A esa misma hora, un hombre entraba en el despacho de Francisco de Molina. Éste, levantó la mirada y con una seña, le hizo pasar.
—Llevo esperándoos desde anoche ¿Seréis vos quien me contará lo que sucedió realmente? —preguntó don Francisco.
El caballero asintió y cerrando la puerta tras de sí, narró todo lo acontecido a su señor.
—¿Estáis seguro que Francisco Ruiz quiso propasarse con mi hija?
—Sí señor. Eso fue lo que dijo la señora Clara delante de todos los presentes. Era de noche, y dos mujeres con dos recién nacidos no se hubiesen atrevido jamás a salir de la fortaleza sin un buen motivo. Vuestra hija le temía.
—¿Y estáis seguro que la encarceló? —volvió a insistir don Francisco.
—Podéis preguntar a cualquiera de los demás hombres. Algunos, por temor a Ruiz, no hablaran. Pero otros, os contarán la misma versión que yo os he contado. No pudimos advertir la desaparición de la señora Clara porque estaba en el subterráneo. La mantuvo prisionera durante días. A ella, a la hija del físico, a vuestros nietos y al caballero que intercedió por ella.
Don Francisco de Molina permaneció en silencio durante varios segundos y al final, susurró:
—Todo el mundo sabe que para comerse el ave, hay que quitar primero las plumas. Francisco Ruiz cometió una gran equivocación y fue, la de verse como esposo de mi hija y dueño de todo, sin mi consentimiento. Solo yo, decidiré su futuro, y nadie más. Por ahora, nadie debe saber que estoy al tanto de todo. Si el Adelantado de Cazorla no muere, buscará un culpable y no será mi cabeza la que se clave en la pica y luzca en medio de la plaza de Úbeda.

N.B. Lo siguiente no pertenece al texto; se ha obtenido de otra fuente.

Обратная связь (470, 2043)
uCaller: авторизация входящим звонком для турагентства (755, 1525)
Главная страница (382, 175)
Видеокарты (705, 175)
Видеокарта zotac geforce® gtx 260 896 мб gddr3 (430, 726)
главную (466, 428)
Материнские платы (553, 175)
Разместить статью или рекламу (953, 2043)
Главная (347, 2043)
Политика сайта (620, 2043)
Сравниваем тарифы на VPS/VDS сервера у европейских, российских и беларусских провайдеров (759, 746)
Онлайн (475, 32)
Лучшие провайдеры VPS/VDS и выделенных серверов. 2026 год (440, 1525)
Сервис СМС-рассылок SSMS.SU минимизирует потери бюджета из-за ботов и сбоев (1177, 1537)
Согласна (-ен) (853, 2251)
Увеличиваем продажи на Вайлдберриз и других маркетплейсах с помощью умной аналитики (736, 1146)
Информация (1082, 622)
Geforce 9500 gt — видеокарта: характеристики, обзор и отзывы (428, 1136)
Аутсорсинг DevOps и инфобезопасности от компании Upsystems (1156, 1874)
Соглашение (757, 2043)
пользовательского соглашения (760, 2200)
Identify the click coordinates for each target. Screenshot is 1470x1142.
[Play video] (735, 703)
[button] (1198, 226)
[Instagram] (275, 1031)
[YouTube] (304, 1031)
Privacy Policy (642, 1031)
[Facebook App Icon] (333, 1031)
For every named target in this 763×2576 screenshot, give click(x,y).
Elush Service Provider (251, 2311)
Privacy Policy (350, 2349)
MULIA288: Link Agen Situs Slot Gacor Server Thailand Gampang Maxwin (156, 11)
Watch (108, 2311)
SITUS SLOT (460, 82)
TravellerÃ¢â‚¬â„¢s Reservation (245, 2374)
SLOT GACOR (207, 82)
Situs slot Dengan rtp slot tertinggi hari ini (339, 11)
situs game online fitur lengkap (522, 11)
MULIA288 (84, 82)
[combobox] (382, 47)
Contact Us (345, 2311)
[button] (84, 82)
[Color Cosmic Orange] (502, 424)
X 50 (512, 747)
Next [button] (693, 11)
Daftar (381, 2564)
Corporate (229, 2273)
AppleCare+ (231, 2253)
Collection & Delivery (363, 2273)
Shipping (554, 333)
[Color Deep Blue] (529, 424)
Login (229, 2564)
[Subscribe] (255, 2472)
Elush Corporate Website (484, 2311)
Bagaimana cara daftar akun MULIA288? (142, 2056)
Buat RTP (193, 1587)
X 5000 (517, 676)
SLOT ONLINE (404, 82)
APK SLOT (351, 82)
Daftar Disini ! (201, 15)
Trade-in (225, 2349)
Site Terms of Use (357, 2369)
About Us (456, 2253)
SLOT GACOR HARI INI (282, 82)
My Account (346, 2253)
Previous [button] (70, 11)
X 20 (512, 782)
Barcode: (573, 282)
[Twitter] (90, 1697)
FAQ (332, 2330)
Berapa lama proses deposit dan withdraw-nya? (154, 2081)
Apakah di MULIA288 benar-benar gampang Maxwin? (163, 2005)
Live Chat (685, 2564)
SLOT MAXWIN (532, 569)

—Se hará como ordene, señor.
—Id con los demás y procurad que nadie os vea salir de aquí.
—Sí, señor.
Francisco de Molina asintió y cuando comprobó que el hombre cerraba la puerta, se dejó caer en el sillón. Pensativo, sopesó todas las alternativas y consecuencias que acarrearía las acciones de ese imprudente. Cuando los minutos fueron pasando, se quedó dormido en el sillón con un único pensamiento en la mente:
—<<Nadie se burla de mí y vive para contarlo. Eres hombre muerto, Francisco Ruíz>>.